* EXERCISE TASK 1
Decide whether each statement agrees with the file storage case study below: (a) the client splits a large file into 4MB chunks; (b) the metadata database is MongoDB; (c) deduplication is a required feature. For each one, answer yes or no and quote the words from the case study that decide it.
* EXERCISE TASK 2
Carry on the file storage case study below, picking up right after its final line.

Case Study7 min read·June 18, 2026

Design a File Storage System (Dropbox / Google Drive)

System design for cloud file storage: upload chunking, metadata vs blob storage, sync, conflict resolution, and CDN delivery for interviews.

File storage interviews test whether you separate metadata from bytes, handle large uploads, and reason about sync across devices. It combines API design, object storage (S3), and caching. Clarify with the interview framework: personal files vs shared folders, max file size, and real-time sync vs eventual consistency.

Requirements

Functional

Upload, download, delete files and folders.
Sync across multiple devices for the same user.
Share files with other users (read/write permissions).
Support large files (multi-GB) with resumable upload.
Deduplication optional - same content stored once (content-addressable).

Non-functional

Metadata operations under 100ms; blob throughput limited by client bandwidth.
99.9% durability for blobs (S3 replication).
Upload resume after network drop without re-sending completed chunks.
ACL enforced on every metadata and download path.

High-level architecture

Component	Role
Upload/Download API	REST + pre-signed URLs for blob transfer
Metadata DB (PostgreSQL)	file_id, user_id, path, version, blob_id, updated_at
Blob store (S3)	Actual file bytes, keyed by content hash or blob_id
Sync service	Long polling or WebSocket for change notifications
Block/chunk service	Split large files into fixed-size chunks
CDN	Serve popular downloads at edge

Upload flow (large file)

Client POST /v1/files/init { name, size, parent_folder_id } → file_id, upload_id.
Client splits file into 4MB chunks; compute hash per chunk.
For each chunk: POST /v1/files/{file_id}/chunks { index, hash } → pre-signed S3 PUT URL if chunk new.

* RAW RECORDS
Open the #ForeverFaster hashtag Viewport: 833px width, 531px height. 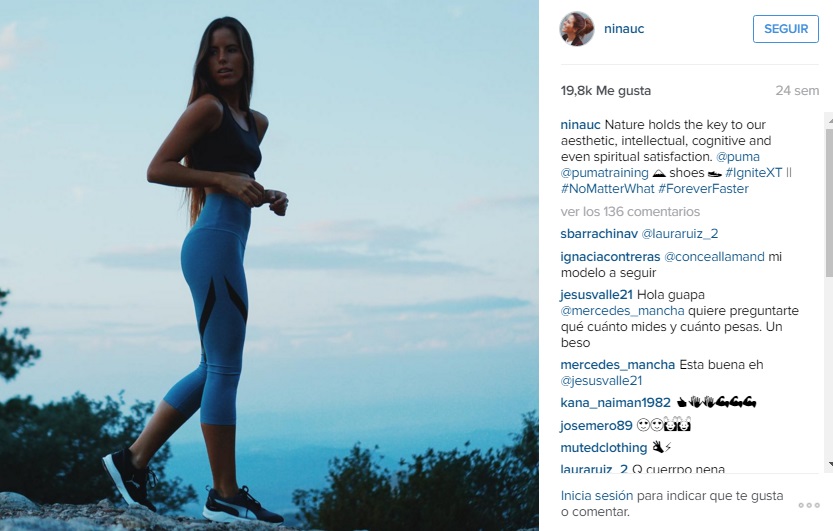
* * *
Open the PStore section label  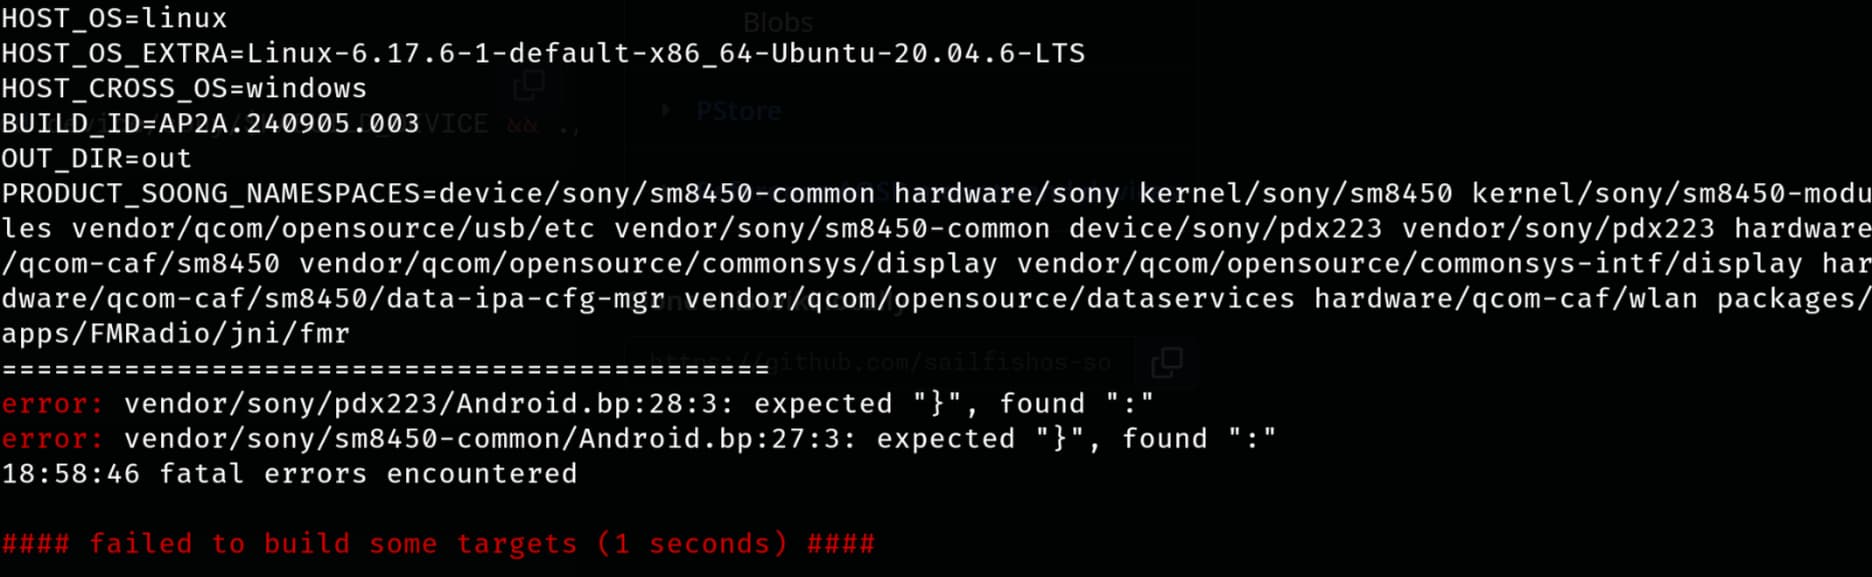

* REPLY 1
(a) Yes: "Client splits file into 4MB chunks; compute hash per chunk."
(b) No: "Metadata DB (PostgreSQL)"
(c) No: "Deduplication optional - same content stored once (content-addressable)."

* REPLY 2
Skip upload if server already has chunk hash (dedup).
POST /v1/files/{file_id}/complete { upload_id, chunk_list } → metadata commit.
Metadata row points to ordered list of blob chunk IDs.

Why direct-to-S3

Bytes never stream through your API servers - only metadata and signed URLs. This is how you scale uploads without melting the app tier. Same pattern as news feed media upload.

Download flow

GET /v1/files/{file_id}/download → check ACL.
Resolve chunk list from metadata; generate pre-signed GET URLs (or single URL if small file).
Client downloads chunks in parallel; reassemble locally.
Hot public files: serve via CDN with cache key = content hash.

Sync across devices

Each file has monotonic version or updated_at. Client stores last_sync_cursor. On app open: GET /v1/sync?since=cursor → list of changed files (metadata only). Client pulls new blobs as needed. For near-real-time: WebSocket notifies "file X changed" - lighter than full chat but same push idea.

Multi-device edge cases

Device offline for days: cursor may expire; fall back to full metadata snapshot for that user.
Same file edited on two laptops offline: conflict copies or LWW - state clearly in interview.
Partial upload on phone: resume with same upload_id until TTL; other devices see file only after complete.
Delete on web while mobile is offline: tombstone in sync delta; mobile removes local copy on next sync.

Conflict resolution

Two devices edit offline: last-write-wins on metadata timestamp is simplest. Better UX: keep both versions as file (conflict copy). Interview answer: "I would start with LWW and mention conflict copies as v2." Use unique IDs for file versions.

Sharing and ACL

shares table: file_id, grantee_user_id, permission (read/write).
Check permission on every metadata and download request.
Shared folder = tree of file_ids with inherited ACL (cache expanded ACL in Redis).

Data model

files: file_id, owner_id, parent_id, name, is_folder, latest_version
file_versions: version_id, file_id, chunk_ids[], size, created_at
chunks: chunk_hash, s3_key, size (dedup table)
shares: file_id, user_id, role

Capacity estimation

50M users, 5GB average stored → 250PB logical; with 30% dedup by chunk hash → ~175PB in S3. Metadata: 500 files/user × 200 bytes ≈ 5TB relational - tiny vs blobs. API: 10M DAU × 20 metadata ops/day ≈ 2,300 RPS average; upload init spikes higher. Blob egress dominates cost - CDN for shared public links, infrequent-access tier for cold archives.

Worked example: 2GB video upload

Client calls init → receives file_id and upload_id.
Splits into 512 × 4MB chunks; hashes each locally.
For chunk 0: server returns pre-signed PUT URL; client uploads directly to S3.
Chunk 47 already exists (same hash as another user's file) → server skips PUT, records chunk_hash in upload session.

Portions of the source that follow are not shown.